[Stored data]
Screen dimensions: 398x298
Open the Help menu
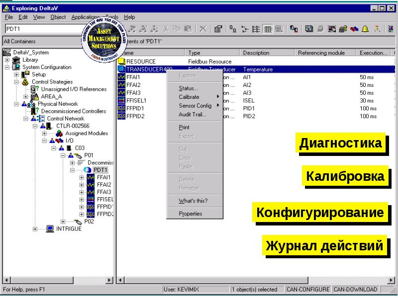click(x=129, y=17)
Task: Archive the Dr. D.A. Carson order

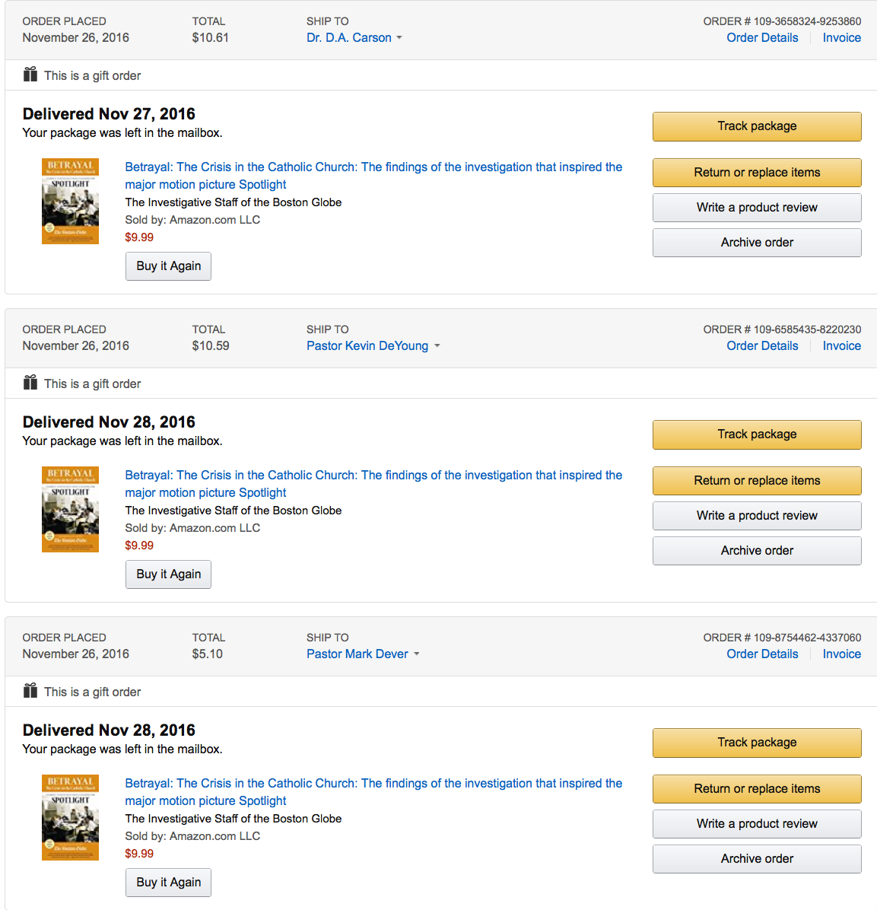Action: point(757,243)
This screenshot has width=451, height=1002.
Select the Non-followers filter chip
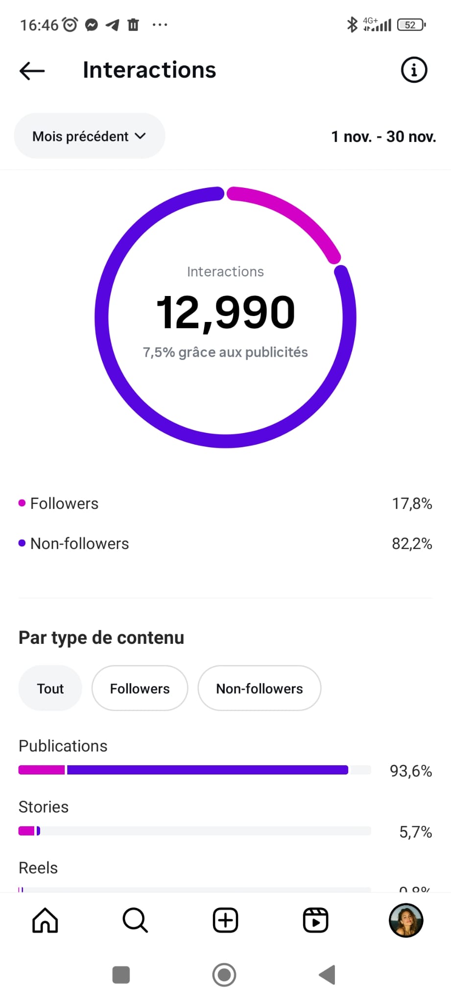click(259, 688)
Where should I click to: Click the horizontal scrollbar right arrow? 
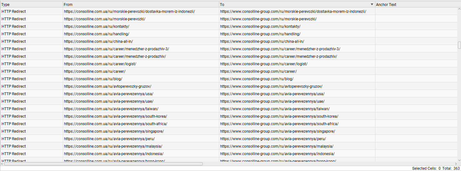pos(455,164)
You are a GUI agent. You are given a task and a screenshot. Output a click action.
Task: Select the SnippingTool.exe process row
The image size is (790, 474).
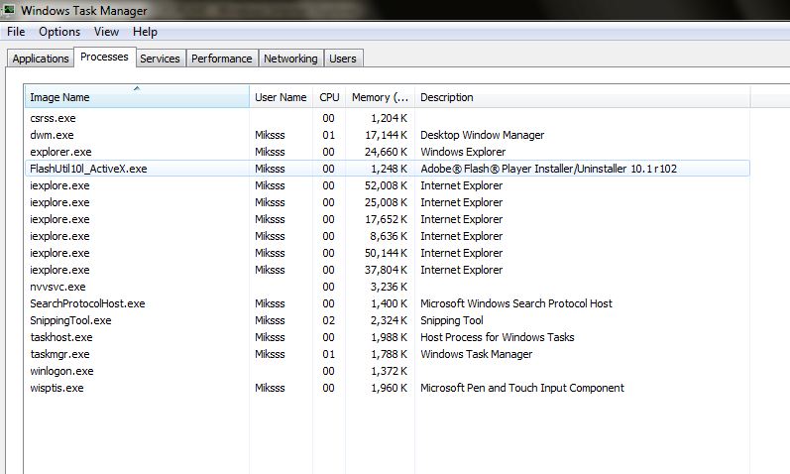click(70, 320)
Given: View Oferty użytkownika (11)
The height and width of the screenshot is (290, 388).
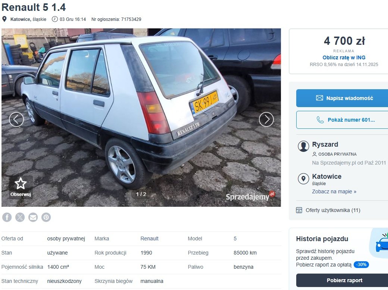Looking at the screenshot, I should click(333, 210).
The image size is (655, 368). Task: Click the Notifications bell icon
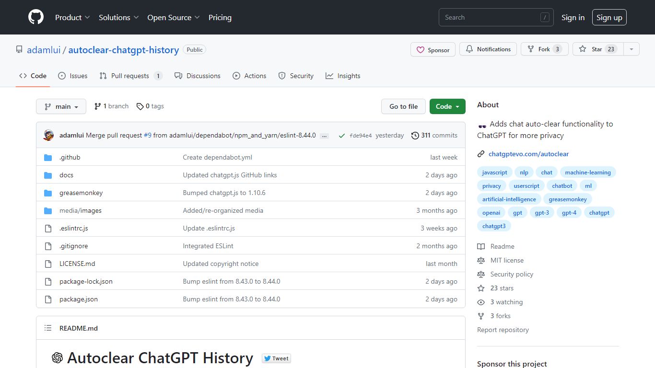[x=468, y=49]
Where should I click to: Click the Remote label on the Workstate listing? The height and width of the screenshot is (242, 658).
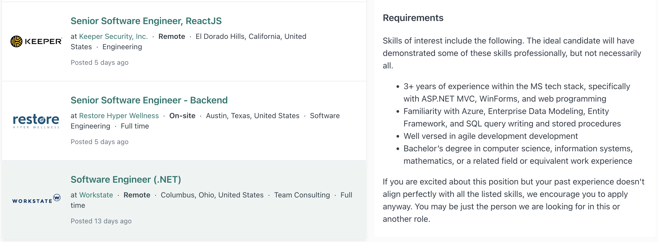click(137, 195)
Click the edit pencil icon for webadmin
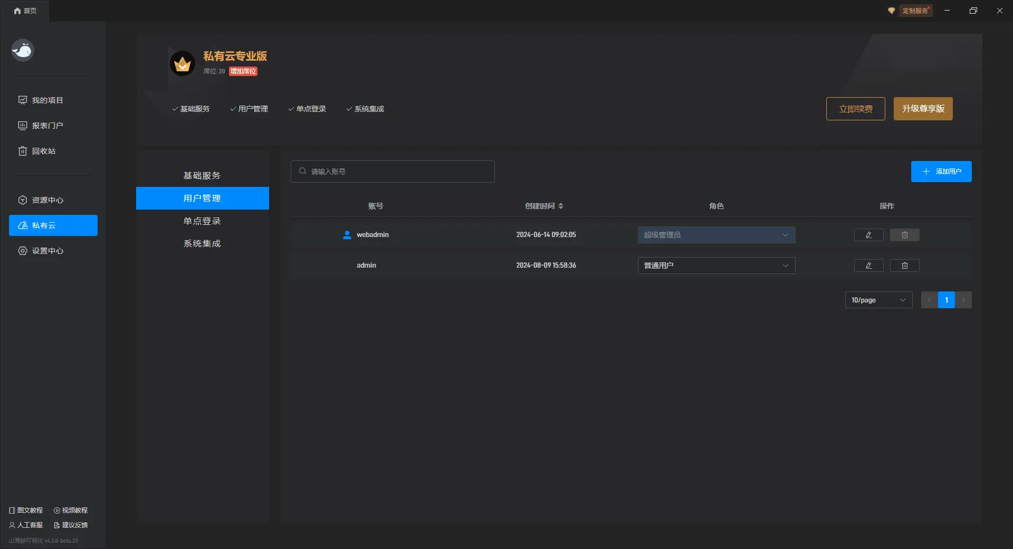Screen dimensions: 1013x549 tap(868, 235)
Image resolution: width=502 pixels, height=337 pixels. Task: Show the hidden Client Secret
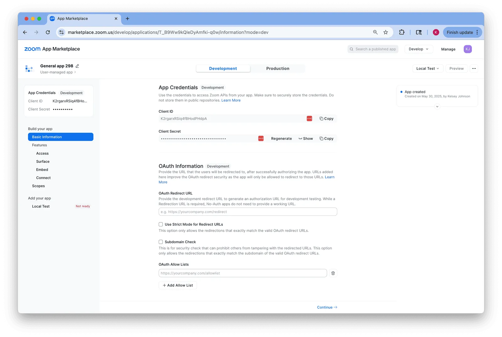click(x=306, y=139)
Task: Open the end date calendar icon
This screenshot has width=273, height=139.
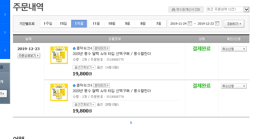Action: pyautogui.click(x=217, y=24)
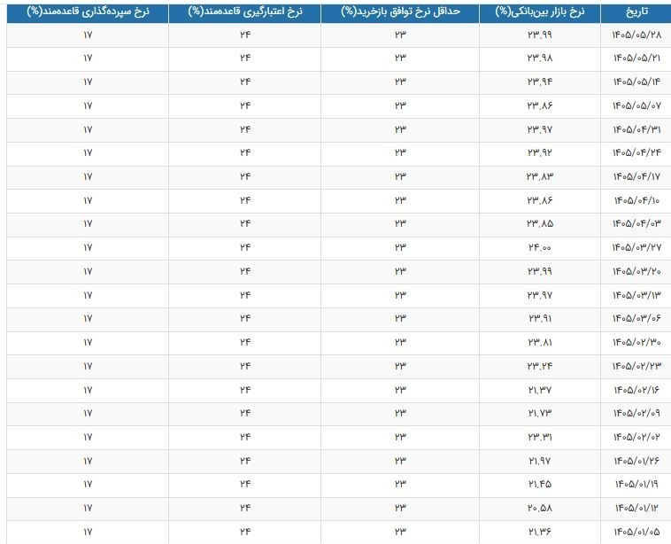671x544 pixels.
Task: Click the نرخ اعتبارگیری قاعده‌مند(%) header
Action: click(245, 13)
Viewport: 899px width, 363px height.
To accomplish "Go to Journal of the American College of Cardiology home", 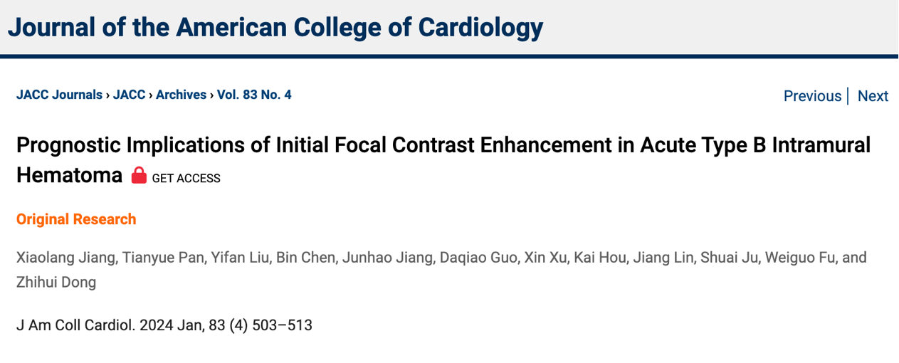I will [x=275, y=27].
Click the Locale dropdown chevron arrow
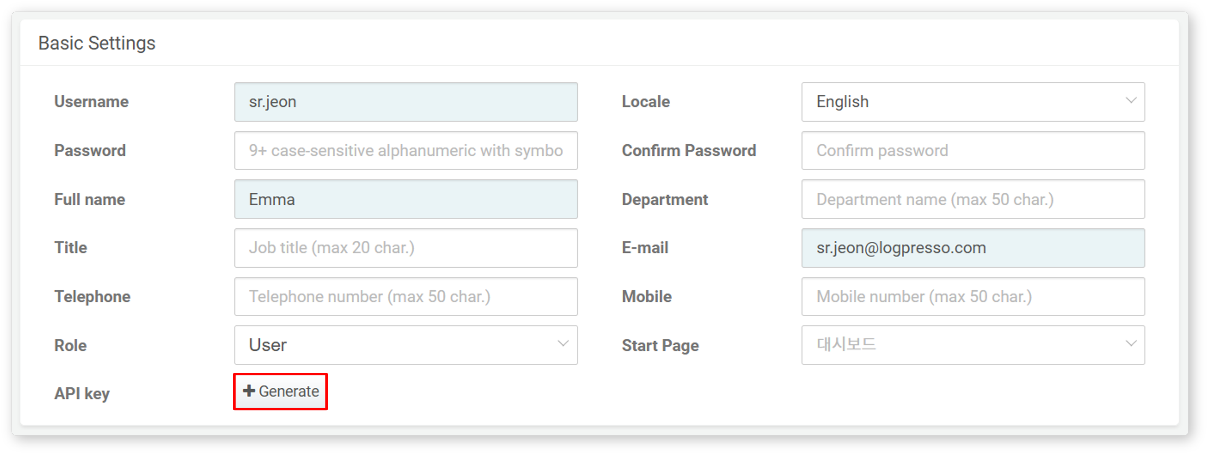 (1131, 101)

▶ _WORK REQUIRED_:
Only the line with "Task: Select the SnippingTool.exe process row" and those preceding it, back to the first line of the entries, should be repeated exactly, without pictures.

▶ _ANSWER FOR THIS EXERCISE_:
Screen dimensions: 398x298
Open the Help menu
click(x=129, y=17)
Task: Archive the Dr. D.A. Carson order

Action: point(757,243)
This screenshot has width=451, height=1002.
Select the Non-followers filter chip
click(259, 688)
Where should I click to: Click the horizontal scrollbar right arrow? 
pos(455,164)
You are a GUI agent. You are given a task and a screenshot. Output a click action.
Task: Select the SnippingTool.exe process row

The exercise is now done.